« Haut perchés » : fausse pièce de théâtre dans une tour parisienne
« Haut perchés » : fausse pièce de théâtre dans une tour parisienne
Par Clarisse Fabre
Olivier Ducastel et Jacques Martineau mettent en scène un huis clos ludique et inquiétant dans lequel ils explorent les affres de relations perverses.

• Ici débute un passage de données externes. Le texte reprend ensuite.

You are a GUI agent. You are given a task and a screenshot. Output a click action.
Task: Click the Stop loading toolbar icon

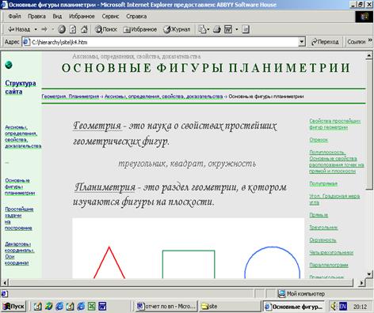[62, 29]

Le Paris pop et coloré d’Olivier Ducastel et Jacques Martineau a souvent agi comme un philtre enchanteur, grâce auquel les histoires les plus dramatiques prennent de la hauteur et transitent, presque légères, jusqu’aux spectateurs telles des bulles de savon. De la comédie musicale Jeanne et le garçon formidable (1998), sur le bassin de la Villette, à la rencontre sous néon fluo de Théo et Hugo dans le même bateau (2016), non loin de Château-d’eau, les réalisateurs ont pris le parti de sublimer les mauvais signes qui assombrissent l’horizon du couple (la séropositivité et la menace du sida) : dans ces deux films, Paris reste la capitale de l’amour, envers et contre tout.

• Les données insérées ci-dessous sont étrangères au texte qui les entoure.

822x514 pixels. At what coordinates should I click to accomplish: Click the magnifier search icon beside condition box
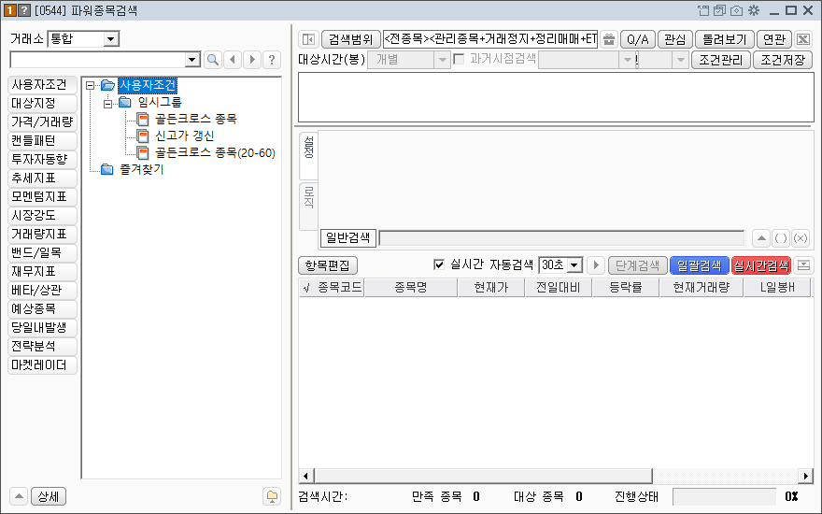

Ducastel et Martineau portent le « merveilleux » en bandoulière, comme un hommage à Jacques Demy dont Olivier Ducastel a été l’assistant-monteur. Le duo de réalisateurs a pu arpenter Rouen (Drôle de Félix, 2000) ou Marseille (Crustacés et coquillages, 2005) pour décorseter les comédies françaises, mais c’est encore la capitale qui hante leur dernier long-métrage, un film-protocole pourrait-on dire, tant les choix formels des cinéastes enserrent ce huis clos tourné avec cinq amis comédiens, qu’il faut tous citer : Manika Auxire, Geoffrey Couët, qui jouait Théo dans Théo et Hugo, François Nambot (qui incarnait Hugo), Simon Frenay et Lawrence Valin.
Cadavre exquis d’un invisible
Dans Haut perchés, Paris n’est plus qu’un totem : la ville est réduite à son plus simple symbole, soit la tour Eiffel scintillant au loin, depuis le balcon d’un appartement situé au vingt-huitième étage d’une tour. Ici, il n’est plus question de montrer l’amour mais de raconter ses affres. Dans le deux-pièces à la vue imprenable, décor unique du film, cinq trentenaires (une fille et quatre garçons) se sont donné rendez-vous un soir : ils ne se connaissent pas mais ont pour point commun d’avoir fréquenté le même individu et, surtout, d’avoir subi sa perversité. L’homme en question est justement enfermé dans la chambre, mais il n’en sortira jamais. Il n’existe que par les mots que « posent » sur lui Veronika, Marius, Louis, Nathan et Lawrence.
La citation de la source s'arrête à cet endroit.